▶ _Exercise requirements_:
Reproduce every one of the records below word for word.

:: Records for processing

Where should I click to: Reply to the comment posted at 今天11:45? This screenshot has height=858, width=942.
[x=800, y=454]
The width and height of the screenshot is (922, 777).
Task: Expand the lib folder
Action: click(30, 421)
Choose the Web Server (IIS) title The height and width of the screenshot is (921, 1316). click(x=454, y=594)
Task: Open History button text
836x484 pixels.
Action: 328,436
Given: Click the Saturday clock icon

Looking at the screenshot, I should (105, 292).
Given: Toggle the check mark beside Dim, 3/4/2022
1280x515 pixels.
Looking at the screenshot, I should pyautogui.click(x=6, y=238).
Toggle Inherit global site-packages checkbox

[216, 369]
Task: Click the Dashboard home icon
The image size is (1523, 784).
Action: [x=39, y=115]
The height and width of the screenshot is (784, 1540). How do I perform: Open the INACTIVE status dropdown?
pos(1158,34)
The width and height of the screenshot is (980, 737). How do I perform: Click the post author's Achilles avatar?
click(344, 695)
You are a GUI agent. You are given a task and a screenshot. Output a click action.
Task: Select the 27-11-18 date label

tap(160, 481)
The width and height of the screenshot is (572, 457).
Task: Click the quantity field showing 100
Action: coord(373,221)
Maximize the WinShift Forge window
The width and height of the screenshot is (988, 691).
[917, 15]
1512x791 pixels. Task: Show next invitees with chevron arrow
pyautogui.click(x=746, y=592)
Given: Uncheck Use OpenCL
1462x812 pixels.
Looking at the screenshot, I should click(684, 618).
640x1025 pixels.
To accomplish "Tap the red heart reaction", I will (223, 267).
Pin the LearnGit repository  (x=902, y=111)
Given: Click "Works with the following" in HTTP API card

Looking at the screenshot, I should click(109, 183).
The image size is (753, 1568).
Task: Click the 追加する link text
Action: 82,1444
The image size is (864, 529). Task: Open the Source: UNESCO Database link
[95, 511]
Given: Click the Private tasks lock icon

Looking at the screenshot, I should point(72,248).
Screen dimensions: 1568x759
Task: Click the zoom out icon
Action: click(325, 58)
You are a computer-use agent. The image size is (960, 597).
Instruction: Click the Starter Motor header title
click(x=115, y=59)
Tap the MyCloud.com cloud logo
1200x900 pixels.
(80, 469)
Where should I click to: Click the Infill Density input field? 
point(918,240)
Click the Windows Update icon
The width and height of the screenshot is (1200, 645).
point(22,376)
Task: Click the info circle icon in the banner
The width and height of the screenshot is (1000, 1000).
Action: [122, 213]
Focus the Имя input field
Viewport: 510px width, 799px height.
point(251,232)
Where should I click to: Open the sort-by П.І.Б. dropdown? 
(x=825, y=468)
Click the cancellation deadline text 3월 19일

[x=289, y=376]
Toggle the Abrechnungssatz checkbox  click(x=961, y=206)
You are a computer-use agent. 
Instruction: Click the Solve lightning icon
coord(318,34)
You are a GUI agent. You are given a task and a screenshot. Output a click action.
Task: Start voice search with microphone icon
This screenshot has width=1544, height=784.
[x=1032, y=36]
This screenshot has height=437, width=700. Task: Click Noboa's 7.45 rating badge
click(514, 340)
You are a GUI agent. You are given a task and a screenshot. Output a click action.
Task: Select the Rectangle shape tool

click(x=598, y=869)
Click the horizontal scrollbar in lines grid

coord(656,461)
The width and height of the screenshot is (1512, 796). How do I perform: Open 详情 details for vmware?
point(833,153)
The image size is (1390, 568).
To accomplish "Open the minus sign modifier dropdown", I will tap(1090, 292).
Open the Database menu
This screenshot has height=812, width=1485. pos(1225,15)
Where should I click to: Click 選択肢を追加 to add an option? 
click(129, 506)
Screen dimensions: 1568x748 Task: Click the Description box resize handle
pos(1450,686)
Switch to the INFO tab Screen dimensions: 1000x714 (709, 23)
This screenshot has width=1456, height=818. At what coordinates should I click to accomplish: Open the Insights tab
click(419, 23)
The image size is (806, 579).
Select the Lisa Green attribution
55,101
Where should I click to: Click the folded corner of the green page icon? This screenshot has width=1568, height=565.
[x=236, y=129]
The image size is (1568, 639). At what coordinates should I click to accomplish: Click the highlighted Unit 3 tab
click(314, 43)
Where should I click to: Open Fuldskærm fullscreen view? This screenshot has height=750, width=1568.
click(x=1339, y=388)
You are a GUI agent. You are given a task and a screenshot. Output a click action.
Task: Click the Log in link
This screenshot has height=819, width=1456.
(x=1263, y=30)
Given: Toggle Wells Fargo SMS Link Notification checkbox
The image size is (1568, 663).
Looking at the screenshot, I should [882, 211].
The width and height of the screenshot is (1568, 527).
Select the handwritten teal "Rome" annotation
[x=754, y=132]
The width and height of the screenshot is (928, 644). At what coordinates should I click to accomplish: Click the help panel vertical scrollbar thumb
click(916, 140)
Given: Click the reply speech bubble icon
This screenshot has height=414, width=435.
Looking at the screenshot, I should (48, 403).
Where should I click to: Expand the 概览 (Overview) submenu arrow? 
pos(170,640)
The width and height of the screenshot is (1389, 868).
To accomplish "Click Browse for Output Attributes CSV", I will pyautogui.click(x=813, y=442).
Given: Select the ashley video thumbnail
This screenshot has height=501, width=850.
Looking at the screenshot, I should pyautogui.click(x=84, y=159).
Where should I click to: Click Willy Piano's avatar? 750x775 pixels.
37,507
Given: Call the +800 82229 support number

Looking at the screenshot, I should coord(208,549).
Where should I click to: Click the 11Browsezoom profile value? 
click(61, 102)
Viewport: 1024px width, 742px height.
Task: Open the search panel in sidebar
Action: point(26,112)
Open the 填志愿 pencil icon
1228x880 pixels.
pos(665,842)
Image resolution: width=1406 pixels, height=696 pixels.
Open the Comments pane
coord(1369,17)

::::

▶ _Task solution_:
Where should I click to: Reply to the comment posted at 今天11:45? This screenshot has height=858, width=942.
[x=800, y=454]
The width and height of the screenshot is (922, 777).
Task: Expand the lib folder
Action: click(30, 421)
Choose the Web Server (IIS) title The height and width of the screenshot is (921, 1316). click(x=454, y=594)
Task: Open History button text
836x484 pixels.
Action: 328,436
Given: Click the Saturday clock icon

Looking at the screenshot, I should (105, 292).
Given: Toggle the check mark beside Dim, 3/4/2022
1280x515 pixels.
Looking at the screenshot, I should pyautogui.click(x=6, y=238).
Toggle Inherit global site-packages checkbox

[216, 369]
Task: Click the Dashboard home icon
The image size is (1523, 784).
Action: [x=39, y=115]
The height and width of the screenshot is (784, 1540). How do I perform: Open the INACTIVE status dropdown?
pos(1158,34)
The width and height of the screenshot is (980, 737). How do I perform: Click the post author's Achilles avatar?
click(344, 695)
You are a GUI agent. You are given a task and a screenshot. Output a click action.
Task: Select the 27-11-18 date label

tap(160, 481)
The width and height of the screenshot is (572, 457).
Task: Click the quantity field showing 100
Action: coord(373,221)
Maximize the WinShift Forge window
The width and height of the screenshot is (988, 691).
[917, 15]
1512x791 pixels. Task: Show next invitees with chevron arrow
pyautogui.click(x=746, y=592)
Given: Uncheck Use OpenCL
1462x812 pixels.
Looking at the screenshot, I should click(684, 618).
640x1025 pixels.
To accomplish "Tap the red heart reaction", I will (223, 267).
Pin the LearnGit repository  (x=902, y=111)
Given: Click "Works with the following" in HTTP API card

Looking at the screenshot, I should click(109, 183).
The image size is (753, 1568).
Task: Click the 追加する link text
Action: 82,1444
The image size is (864, 529). Task: Open the Source: UNESCO Database link
[95, 511]
Given: Click the Private tasks lock icon

Looking at the screenshot, I should point(72,248).
Screen dimensions: 1568x759
Task: Click the zoom out icon
Action: click(325, 58)
You are a computer-use agent. The image size is (960, 597).
Instruction: Click the Starter Motor header title
click(x=115, y=59)
Tap the MyCloud.com cloud logo
1200x900 pixels.
(80, 469)
Where should I click to: Click the Infill Density input field? 
point(918,240)
Click the Windows Update icon
The width and height of the screenshot is (1200, 645).
point(22,376)
Task: Click the info circle icon in the banner
The width and height of the screenshot is (1000, 1000).
Action: [122, 213]
Focus the Имя input field
Viewport: 510px width, 799px height.
point(251,232)
Where should I click to: Open the sort-by П.І.Б. dropdown? 
(x=825, y=468)
Click the cancellation deadline text 3월 19일

[x=289, y=376]
Toggle the Abrechnungssatz checkbox  click(x=961, y=206)
You are a computer-use agent. 
Instruction: Click the Solve lightning icon
coord(318,34)
You are a GUI agent. You are given a task and a screenshot. Output a click action.
Task: Start voice search with microphone icon
This screenshot has width=1544, height=784.
[x=1032, y=36]
This screenshot has height=437, width=700. Task: Click Noboa's 7.45 rating badge
click(514, 340)
You are a GUI agent. You are given a task and a screenshot. Output a click action.
Task: Select the Rectangle shape tool

click(x=598, y=869)
Click the horizontal scrollbar in lines grid

coord(656,461)
The width and height of the screenshot is (1512, 796). How do I perform: Open 详情 details for vmware?
point(833,153)
The image size is (1390, 568).
To accomplish "Open the minus sign modifier dropdown", I will tap(1090, 292).
Open the Database menu
This screenshot has height=812, width=1485. pos(1225,15)
Where should I click to: Click 選択肢を追加 to add an option? 
click(129, 506)
Screen dimensions: 1568x748 Task: Click the Description box resize handle
pos(1450,686)
Switch to the INFO tab Screen dimensions: 1000x714 (709, 23)
This screenshot has width=1456, height=818. At what coordinates should I click to accomplish: Open the Insights tab
click(419, 23)
The image size is (806, 579).
Select the Lisa Green attribution
55,101
Where should I click to: Click the folded corner of the green page icon? This screenshot has width=1568, height=565.
[x=236, y=129]
The image size is (1568, 639). At what coordinates should I click to accomplish: Click the highlighted Unit 3 tab
click(314, 43)
Where should I click to: Open Fuldskærm fullscreen view? This screenshot has height=750, width=1568.
click(x=1339, y=388)
You are a GUI agent. You are given a task and a screenshot. Output a click action.
Task: Click the Log in link
This screenshot has height=819, width=1456.
(x=1263, y=30)
Given: Toggle Wells Fargo SMS Link Notification checkbox
The image size is (1568, 663).
Looking at the screenshot, I should [882, 211].
The width and height of the screenshot is (1568, 527).
Select the handwritten teal "Rome" annotation
[x=754, y=132]
The width and height of the screenshot is (928, 644). At what coordinates should I click to accomplish: Click the help panel vertical scrollbar thumb
click(916, 140)
Given: Click the reply speech bubble icon
This screenshot has height=414, width=435.
Looking at the screenshot, I should (48, 403).
Where should I click to: Expand the 概览 (Overview) submenu arrow? 
pos(170,640)
The width and height of the screenshot is (1389, 868).
To accomplish "Click Browse for Output Attributes CSV", I will pyautogui.click(x=813, y=442).
Given: Select the ashley video thumbnail
This screenshot has height=501, width=850.
Looking at the screenshot, I should pyautogui.click(x=84, y=159).
Where should I click to: Click Willy Piano's avatar? 750x775 pixels.
37,507
Given: Call the +800 82229 support number

Looking at the screenshot, I should coord(208,549).
Where should I click to: Click the 11Browsezoom profile value? 
click(61, 102)
Viewport: 1024px width, 742px height.
Task: Open the search panel in sidebar
Action: point(26,112)
Open the 填志愿 pencil icon
1228x880 pixels.
pos(665,842)
Image resolution: width=1406 pixels, height=696 pixels.
Open the Comments pane
coord(1369,17)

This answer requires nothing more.